BRUXELLES – Un “cessate il fuoco” entro agosto. Da raggiungere con una sorta di prova generale: far partire dal porto di Odessa le tonnellate di grano ferme in banchina da settimane. Ecco il “Piano turco”. Con il via libera degli Usa. L’appoggio dell’Unione europea. E il sostegno dell’Onu. Dopo cento giorni di guerra in Ucraina, è il vero primo tentativo per arrivare ad una tregua. E passa lungo la linea di comunicazione Washington-Bruxelles-Ankara.
L’accelerazione sulla “scommessa turca” è stata impressa nelle ultime ore. Anche il Consiglio europeo, che si è chiuso ieri a Bruxelles, ha avuto una appendice tutta dedicata a questa delicatissima operazione. I tre principali leader dell’Ue – Macron, Draghi e Scholz – si sono consultati proprio per capire quali passi compiere e quali rischi correre. Perché è evidente che si tratta di un disegno con percentuali di successo non certo alte. Anzi. Ma considerato doveroso.

I passi sono stati accelerati nelle ultime ore sulla base dei report che alcuni servizi di Intelligence hanno consegnato ai governi Usa e europei. Putin vuole chiudere il conflitto entro il prossimo ottobre. Il suo obiettivo è evitare di restare sul terreno anche nel prossimo inverno. Neve, pioggi e freddo sono pessimi alleati. Questo vuol dire però che settembre potrebbe essere un mese di fuoco. Le truppe russe daranno il tutto per tutto. Il pericolo? Una carneficina. Oltre ai 14 mila militi russi già morti e ai quasi 25 mila persi tra le file ucraine. Per questo il “cessate il fuoco” va concordato entro agosto. Dopo sarebbe troppo tardi. Dopo si entrerebbe in una partita del tutto diversa e del tutto imprevedibile.

Per raggiungere il segno, però, il test è la “liberazione” dei cereali bloccati ad Odessa. In questo senso il “Piano turco” è già in una fase avanzata. Il cuore è lo sminamento dello spazio di mare davanti al porto. I primi controlli hanno veriricato che si tratta di ordigni e reti piazzate in larghissima parte dall’esecutivo di Kiev. Erdogan ha già fatto un passo con Zelenski. Il suo disco verde è la premessa. La risposta non è stata negativa. Ma con un quesito essenziale: chi garantisce che la flotta russa non ne approfitterà? Il presidente turco ha assicurato: siamo noi i garanti. La nostra flotta sigillerà lo spazio navale. Nessun altro potrà agire.

La richiesta di Mosca, invece, si basa sulla Convenzione di Motreux.
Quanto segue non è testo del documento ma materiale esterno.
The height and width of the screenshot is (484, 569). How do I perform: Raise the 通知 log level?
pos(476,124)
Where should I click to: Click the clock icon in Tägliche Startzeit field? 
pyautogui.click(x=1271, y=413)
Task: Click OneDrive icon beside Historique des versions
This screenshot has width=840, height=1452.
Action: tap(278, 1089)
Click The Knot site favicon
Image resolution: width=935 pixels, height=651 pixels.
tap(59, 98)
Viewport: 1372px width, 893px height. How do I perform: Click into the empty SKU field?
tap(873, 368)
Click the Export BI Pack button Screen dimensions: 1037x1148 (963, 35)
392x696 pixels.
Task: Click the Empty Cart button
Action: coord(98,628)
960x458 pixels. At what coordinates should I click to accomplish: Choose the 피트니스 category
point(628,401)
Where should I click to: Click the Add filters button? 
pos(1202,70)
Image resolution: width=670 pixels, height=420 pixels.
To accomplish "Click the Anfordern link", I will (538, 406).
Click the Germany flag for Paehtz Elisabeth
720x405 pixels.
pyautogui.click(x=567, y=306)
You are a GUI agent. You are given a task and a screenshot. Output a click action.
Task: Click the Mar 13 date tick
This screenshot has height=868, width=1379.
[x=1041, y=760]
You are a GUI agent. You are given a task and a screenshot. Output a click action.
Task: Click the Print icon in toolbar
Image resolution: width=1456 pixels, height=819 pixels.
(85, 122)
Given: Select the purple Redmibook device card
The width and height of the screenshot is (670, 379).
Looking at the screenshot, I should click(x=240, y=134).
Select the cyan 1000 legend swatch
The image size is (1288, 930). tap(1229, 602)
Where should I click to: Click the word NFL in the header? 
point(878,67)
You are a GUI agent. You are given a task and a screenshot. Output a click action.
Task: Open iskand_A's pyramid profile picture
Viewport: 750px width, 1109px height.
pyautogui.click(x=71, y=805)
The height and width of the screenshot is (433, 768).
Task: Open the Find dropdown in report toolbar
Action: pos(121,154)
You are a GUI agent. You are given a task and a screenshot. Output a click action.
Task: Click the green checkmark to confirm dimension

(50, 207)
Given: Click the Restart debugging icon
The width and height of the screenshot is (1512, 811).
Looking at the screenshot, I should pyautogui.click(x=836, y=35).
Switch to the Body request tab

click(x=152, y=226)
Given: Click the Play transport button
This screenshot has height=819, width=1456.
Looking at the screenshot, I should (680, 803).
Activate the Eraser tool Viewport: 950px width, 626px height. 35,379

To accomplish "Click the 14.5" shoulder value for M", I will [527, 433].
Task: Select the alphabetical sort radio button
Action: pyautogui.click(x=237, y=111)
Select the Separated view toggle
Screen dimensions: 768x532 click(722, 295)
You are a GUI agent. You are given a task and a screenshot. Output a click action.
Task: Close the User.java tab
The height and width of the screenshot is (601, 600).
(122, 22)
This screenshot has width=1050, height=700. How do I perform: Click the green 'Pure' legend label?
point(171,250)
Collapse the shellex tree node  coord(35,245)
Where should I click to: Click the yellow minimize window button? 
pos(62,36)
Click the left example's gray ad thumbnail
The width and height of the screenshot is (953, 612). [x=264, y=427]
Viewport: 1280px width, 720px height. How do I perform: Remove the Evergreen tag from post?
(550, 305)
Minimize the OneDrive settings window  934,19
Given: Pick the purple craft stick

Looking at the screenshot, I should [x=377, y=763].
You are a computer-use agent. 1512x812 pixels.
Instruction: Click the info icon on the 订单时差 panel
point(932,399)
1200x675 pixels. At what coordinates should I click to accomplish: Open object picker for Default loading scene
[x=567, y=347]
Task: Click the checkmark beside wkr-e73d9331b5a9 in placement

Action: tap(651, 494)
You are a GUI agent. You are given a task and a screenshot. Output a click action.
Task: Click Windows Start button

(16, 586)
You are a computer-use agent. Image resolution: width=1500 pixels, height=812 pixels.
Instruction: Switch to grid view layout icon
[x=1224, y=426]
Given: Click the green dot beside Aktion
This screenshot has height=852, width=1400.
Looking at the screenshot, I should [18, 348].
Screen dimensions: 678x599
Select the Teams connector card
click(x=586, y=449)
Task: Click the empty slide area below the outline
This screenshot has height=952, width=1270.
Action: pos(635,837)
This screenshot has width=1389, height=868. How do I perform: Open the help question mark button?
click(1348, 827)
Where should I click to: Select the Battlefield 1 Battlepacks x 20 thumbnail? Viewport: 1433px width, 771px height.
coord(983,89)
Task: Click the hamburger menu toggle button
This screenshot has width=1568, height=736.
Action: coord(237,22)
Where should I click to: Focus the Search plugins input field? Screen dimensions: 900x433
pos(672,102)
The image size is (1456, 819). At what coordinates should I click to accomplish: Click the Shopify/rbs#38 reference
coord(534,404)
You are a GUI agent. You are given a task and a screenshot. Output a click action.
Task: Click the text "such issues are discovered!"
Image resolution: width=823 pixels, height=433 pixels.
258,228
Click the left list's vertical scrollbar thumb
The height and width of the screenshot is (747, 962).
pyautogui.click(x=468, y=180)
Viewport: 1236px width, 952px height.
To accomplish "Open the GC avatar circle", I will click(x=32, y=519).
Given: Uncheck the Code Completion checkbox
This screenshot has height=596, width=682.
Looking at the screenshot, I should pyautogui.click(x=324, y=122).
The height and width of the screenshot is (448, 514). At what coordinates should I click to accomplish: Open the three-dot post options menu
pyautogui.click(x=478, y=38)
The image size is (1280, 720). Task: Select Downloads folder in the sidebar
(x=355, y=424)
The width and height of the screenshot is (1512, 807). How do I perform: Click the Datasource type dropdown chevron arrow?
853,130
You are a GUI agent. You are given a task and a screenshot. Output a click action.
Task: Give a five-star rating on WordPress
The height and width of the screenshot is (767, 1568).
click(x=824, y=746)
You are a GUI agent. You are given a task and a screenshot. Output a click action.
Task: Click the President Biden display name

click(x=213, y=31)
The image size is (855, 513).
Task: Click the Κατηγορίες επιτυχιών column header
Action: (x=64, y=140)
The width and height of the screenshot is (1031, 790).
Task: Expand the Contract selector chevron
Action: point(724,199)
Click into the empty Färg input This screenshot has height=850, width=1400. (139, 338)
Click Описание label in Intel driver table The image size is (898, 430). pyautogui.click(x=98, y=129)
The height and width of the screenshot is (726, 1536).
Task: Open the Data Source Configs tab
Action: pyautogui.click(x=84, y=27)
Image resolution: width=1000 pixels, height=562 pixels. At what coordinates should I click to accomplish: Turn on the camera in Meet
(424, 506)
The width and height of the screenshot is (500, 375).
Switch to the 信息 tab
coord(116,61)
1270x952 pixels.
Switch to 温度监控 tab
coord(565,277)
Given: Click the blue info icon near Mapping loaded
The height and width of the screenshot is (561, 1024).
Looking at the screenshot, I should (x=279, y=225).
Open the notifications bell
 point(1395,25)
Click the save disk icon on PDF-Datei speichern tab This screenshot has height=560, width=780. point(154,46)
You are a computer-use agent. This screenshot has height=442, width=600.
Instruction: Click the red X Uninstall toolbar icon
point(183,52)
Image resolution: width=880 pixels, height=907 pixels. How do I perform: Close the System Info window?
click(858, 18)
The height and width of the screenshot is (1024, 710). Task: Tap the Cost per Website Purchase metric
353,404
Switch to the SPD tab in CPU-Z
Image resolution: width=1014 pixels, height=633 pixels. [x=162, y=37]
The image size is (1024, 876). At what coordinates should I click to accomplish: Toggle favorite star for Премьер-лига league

Vuole essere certa che nessuna altra nave da guerra entrerà nel Mar Nero. Sostanzialmente le ammiraglie della Nato non dovranno avvicinarsi. E anche in questo caso sarà Ankara a presidiare lo stretto del Bosforo. E agirà solo sotto la sua bandiera. L’Alleanza Atlantica – pur essendone un partner – verrà tenuta fuori. E ha il “sì” degli States.

Non è un caso che nelle ultime ore dalla Casa Bianca siano partiti almeno tre segnali. Il primo è stato l’annuncio che non sarebbero stati consegnati a Kiev i razzi a media gittata, quelli in grado di colpire il territorio russo. Poi nella sede ufficiale delle Nazioni Unite hanno confermao che non bloccheranno l’import-export di fertilizzanti. Quindi la dichiarazione del Dipartimento di Stato a favore della “mediazione turca”.